Diagnosis and ICD-10 codes Discussion
Diagnosis and ICD-10 codes Discussion
Primary Diagnosis and ICD-10 code: Also include any procedural codes.
3-5 Differential Diagnoses- Why? What made you select each one as a DDX? How did you rule out? This would be a good area to include references.
Additional laboratory and diagnostic tests: It may be necessary to establish or evaluate a condition. Some tests, such as MRI, may require prior authorization from the patient’s insurance carrier.
Consults: referrals to specialists, therapists (physical, occupational), counselors, or other professionals. If you are sending it to the hospital, what orders would you write for a direct admit?
Therapeutic modalities: pharmacological and nonpharmacological management.
Health Promotion: Address risk factors as appropriate. Consider age-appropriate preventive health screening.
Patient education: Explanations and advice given to patient and family members.
Disposition/follow-up instructions: when the patient is to return sooner, and when to go to another facility such as the emergency department, urgent care center, specialist, or therapist.
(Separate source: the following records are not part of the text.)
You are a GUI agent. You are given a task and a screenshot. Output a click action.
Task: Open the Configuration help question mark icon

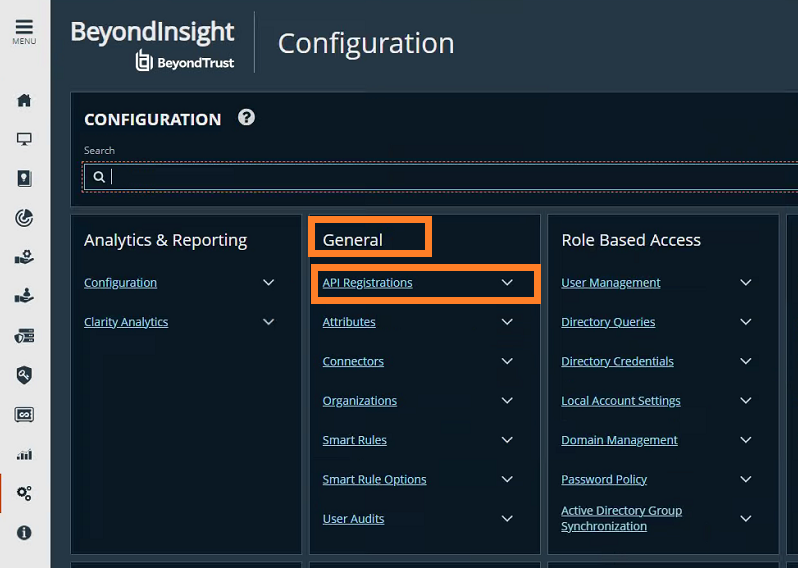[246, 118]
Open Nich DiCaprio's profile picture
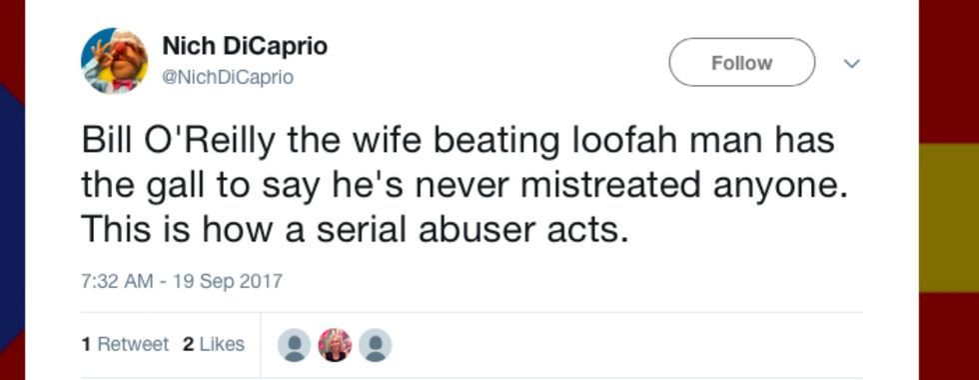The image size is (979, 380). [114, 61]
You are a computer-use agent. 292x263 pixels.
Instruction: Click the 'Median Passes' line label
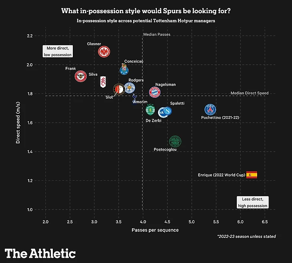tap(157, 34)
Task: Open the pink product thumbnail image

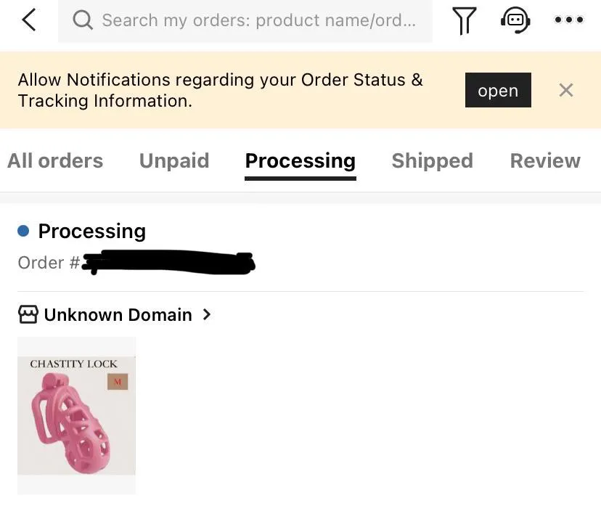Action: 76,414
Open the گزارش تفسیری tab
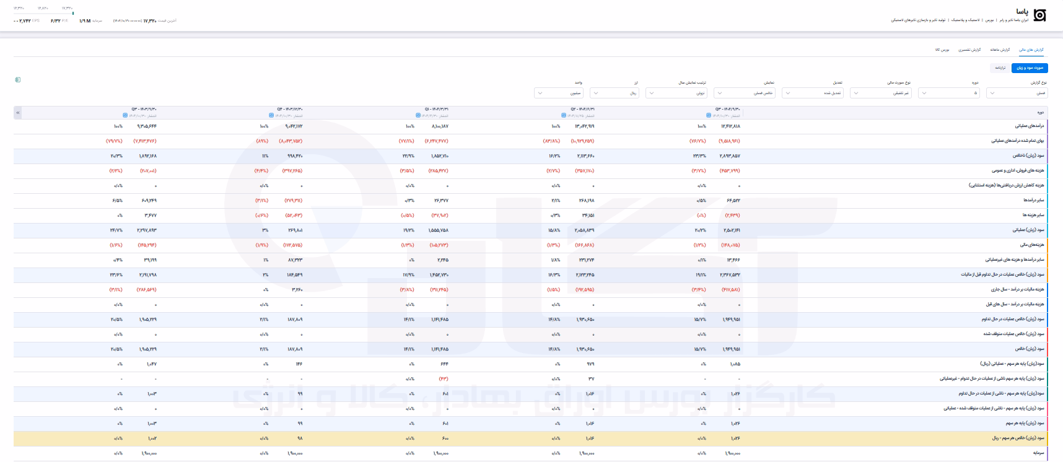Image resolution: width=1063 pixels, height=462 pixels. [969, 50]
References (minimum of 3, timely, that prove this plan follows the current standard of care).
Harvey Hoya
Problem List
H.H. is a 57 y.o. overweight Hispanic construction worker who presents for evaluation of an
elevated blood pressure reading at a recent local health fair. He reports “some” shortness of
breath with moderate exertion, intermittent headaches, and interrupted sleep with snoring.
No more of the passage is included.